#### What you need to do:
Given the records underneath, please repeat exactly the lines from the line with "You are a computer-use agent. Image" through the line with "Task: Click the Livraison", passing over any picture.

[Collected data entries]
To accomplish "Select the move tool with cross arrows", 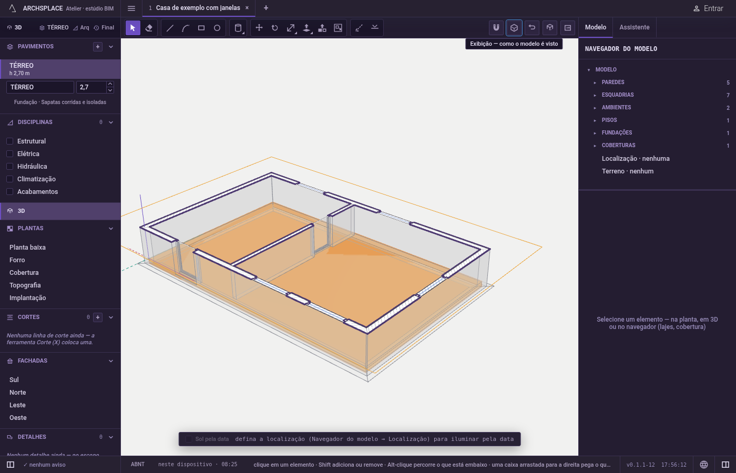I will (259, 28).
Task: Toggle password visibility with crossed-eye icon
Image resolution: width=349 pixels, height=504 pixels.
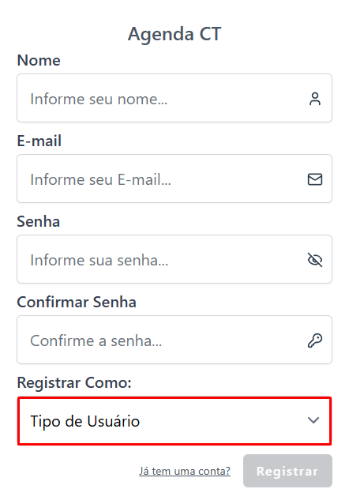Action: pyautogui.click(x=314, y=260)
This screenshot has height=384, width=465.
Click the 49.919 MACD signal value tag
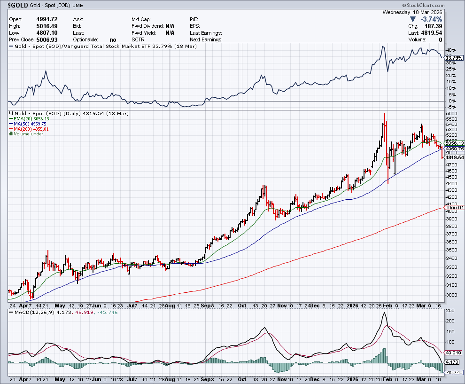coord(454,353)
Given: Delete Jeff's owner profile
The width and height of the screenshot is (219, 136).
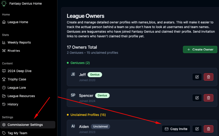Looking at the screenshot, I should click(x=208, y=77).
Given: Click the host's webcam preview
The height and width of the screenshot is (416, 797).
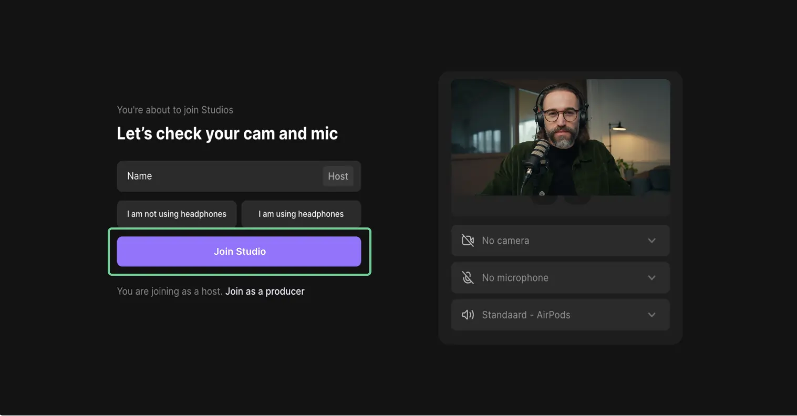Looking at the screenshot, I should pos(560,137).
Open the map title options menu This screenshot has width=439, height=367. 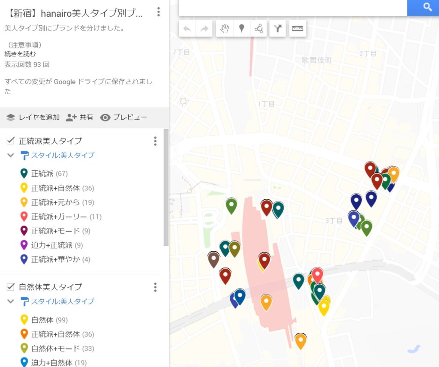coord(159,12)
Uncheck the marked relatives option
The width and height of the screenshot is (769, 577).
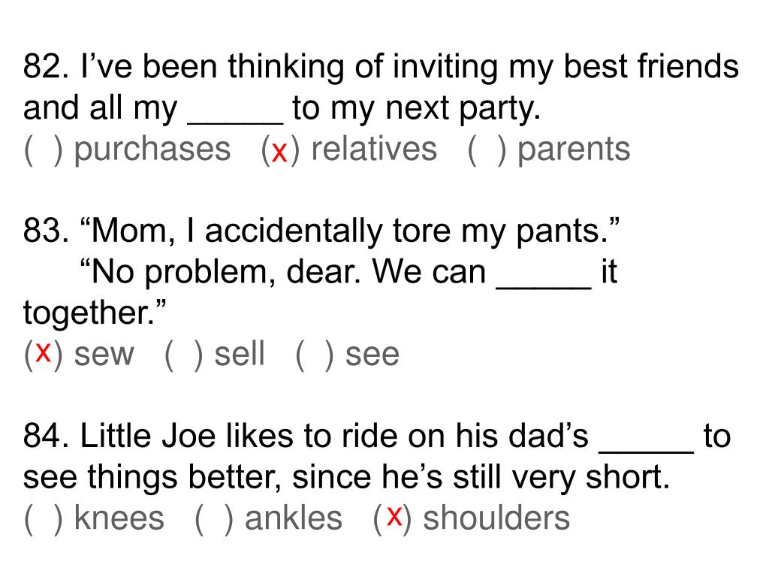(x=279, y=150)
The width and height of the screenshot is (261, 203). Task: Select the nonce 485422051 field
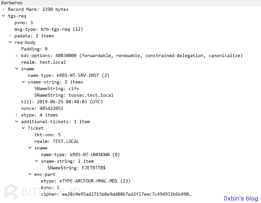(x=42, y=108)
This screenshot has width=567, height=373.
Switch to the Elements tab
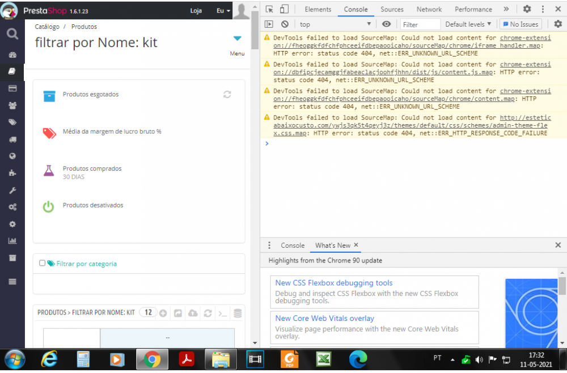pos(318,9)
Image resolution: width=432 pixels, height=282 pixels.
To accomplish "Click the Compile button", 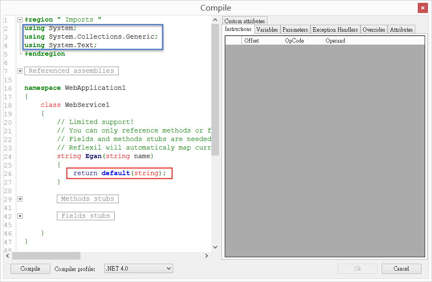I will click(x=30, y=269).
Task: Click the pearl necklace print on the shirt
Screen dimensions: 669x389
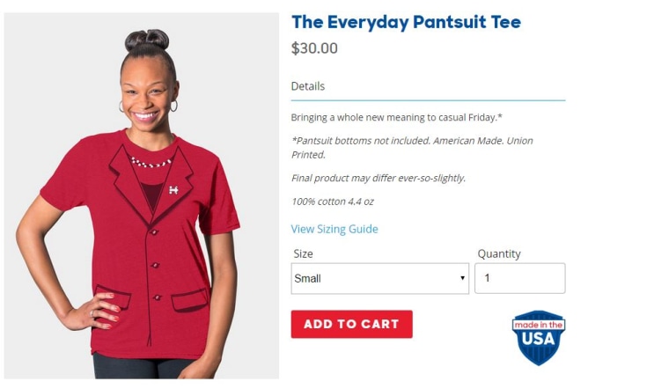Action: coord(151,162)
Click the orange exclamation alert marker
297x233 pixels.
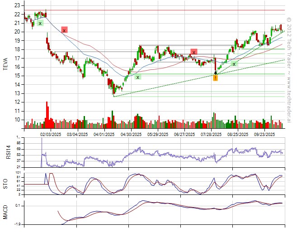point(216,78)
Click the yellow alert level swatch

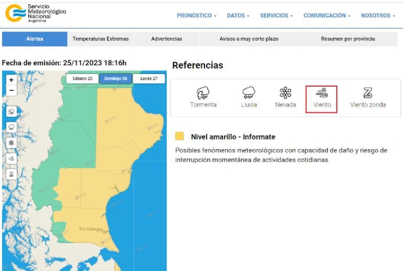(x=179, y=137)
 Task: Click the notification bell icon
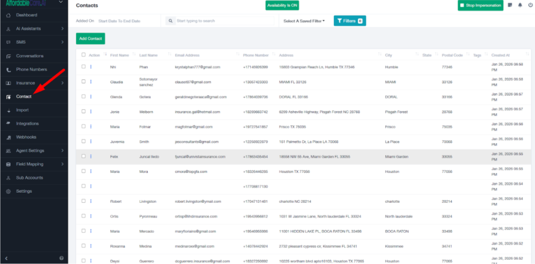pyautogui.click(x=520, y=5)
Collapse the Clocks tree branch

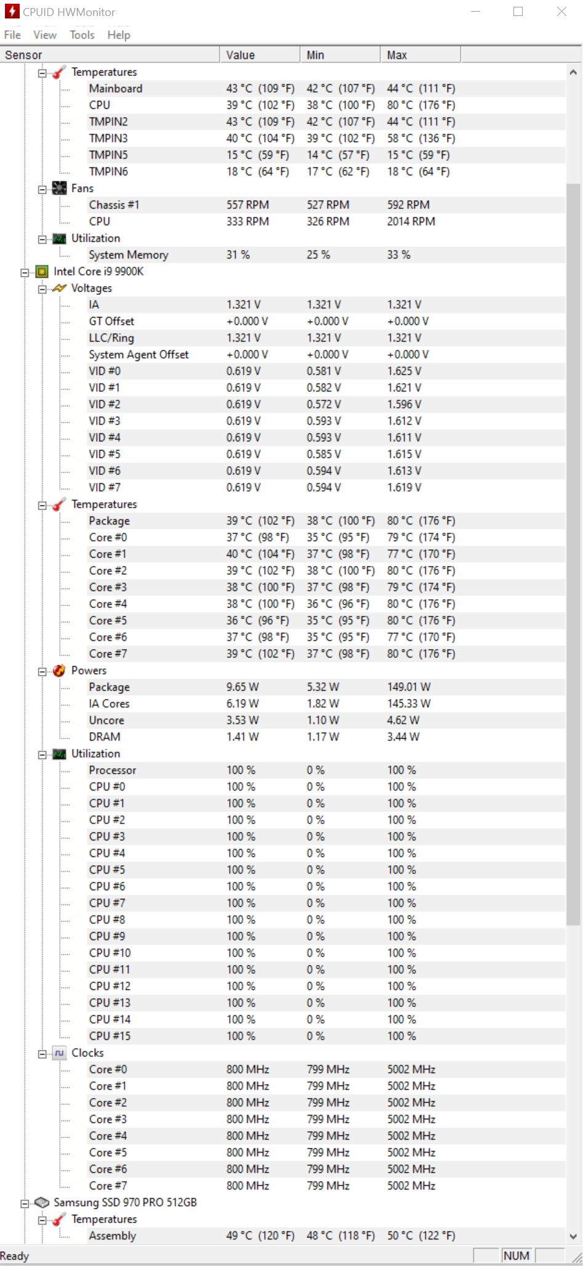(x=42, y=1054)
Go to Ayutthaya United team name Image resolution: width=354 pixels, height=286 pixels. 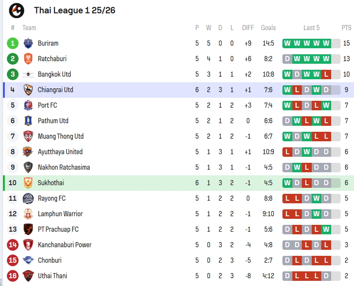[x=60, y=152]
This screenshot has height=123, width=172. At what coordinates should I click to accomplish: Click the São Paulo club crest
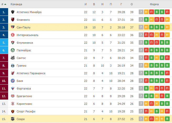pos(13,27)
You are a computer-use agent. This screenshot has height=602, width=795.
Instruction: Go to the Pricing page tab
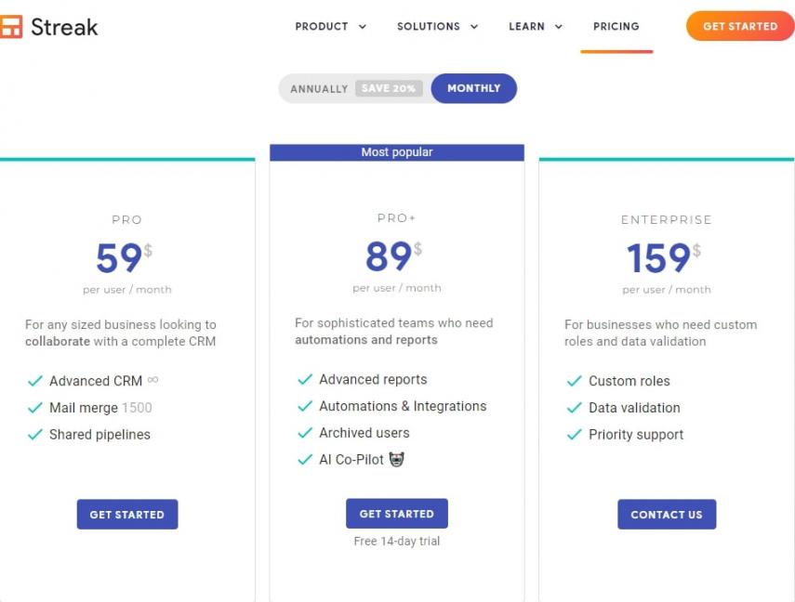616,26
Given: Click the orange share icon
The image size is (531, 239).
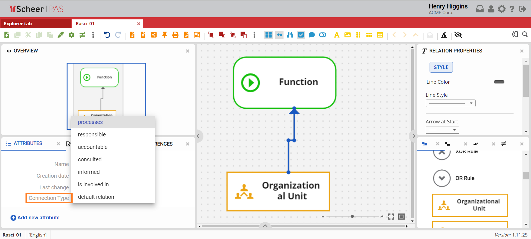Looking at the screenshot, I should coord(154,35).
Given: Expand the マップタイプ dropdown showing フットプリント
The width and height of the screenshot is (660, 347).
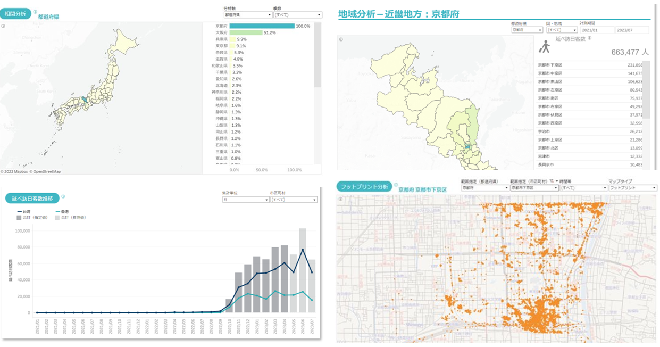Looking at the screenshot, I should pyautogui.click(x=633, y=188).

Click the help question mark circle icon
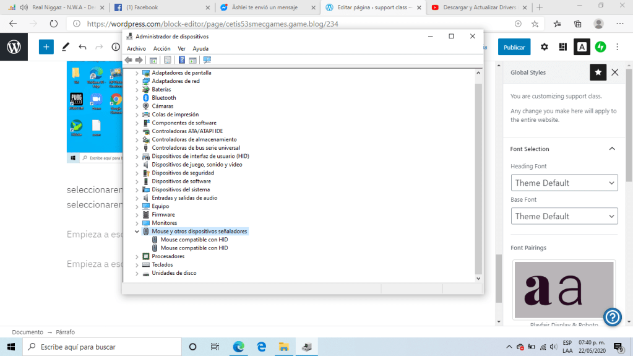pos(612,317)
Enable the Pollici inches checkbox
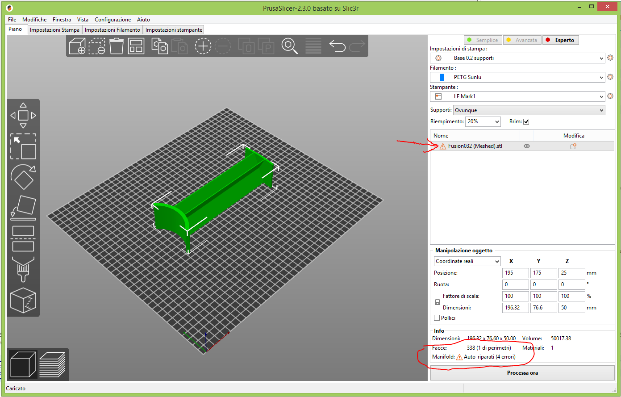 (x=437, y=318)
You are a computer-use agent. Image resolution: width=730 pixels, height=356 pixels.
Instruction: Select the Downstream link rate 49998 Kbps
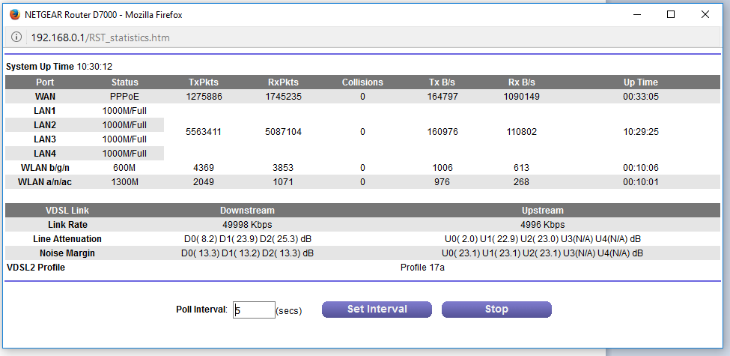247,225
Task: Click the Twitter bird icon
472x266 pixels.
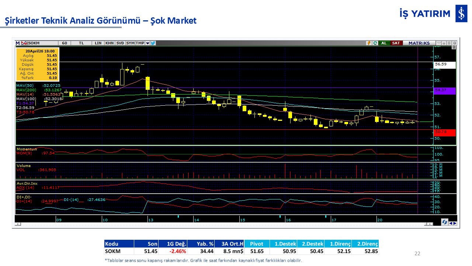Action: pos(153,43)
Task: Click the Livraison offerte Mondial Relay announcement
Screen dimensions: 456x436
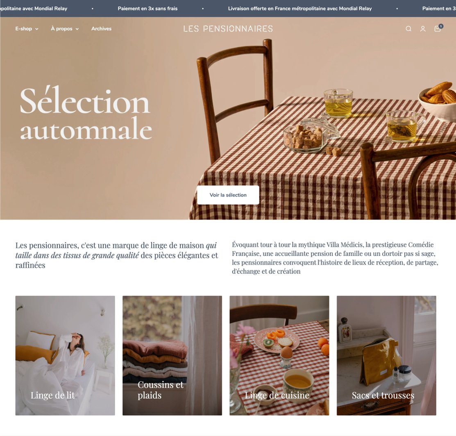Action: coord(300,9)
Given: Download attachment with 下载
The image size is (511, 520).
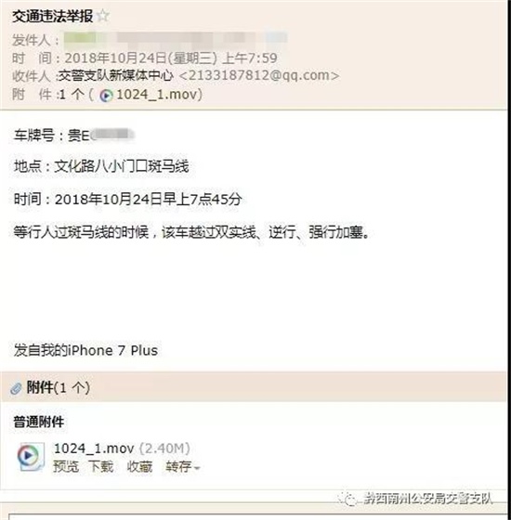Looking at the screenshot, I should 101,466.
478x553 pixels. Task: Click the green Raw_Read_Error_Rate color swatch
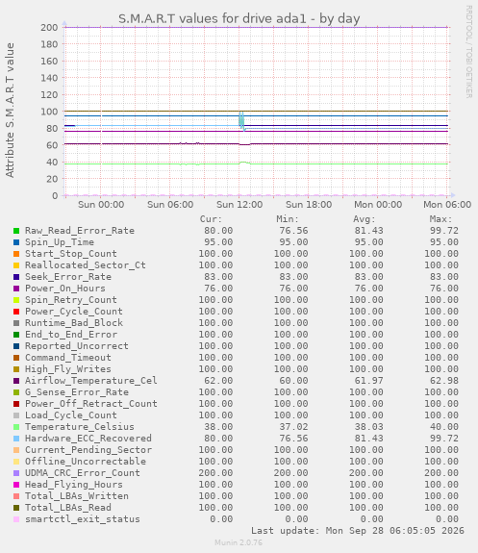click(16, 231)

#### Output of the task:
You are a computer-use agent. Image resolution: width=730 pixels, height=356 pixels.
Instruction: Select the Downstream link rate 49998 Kbps
247,225
Task: Click the Twitter bird icon
472x266 pixels.
Action: pos(153,43)
Task: Click the Livraison offerte Mondial Relay announcement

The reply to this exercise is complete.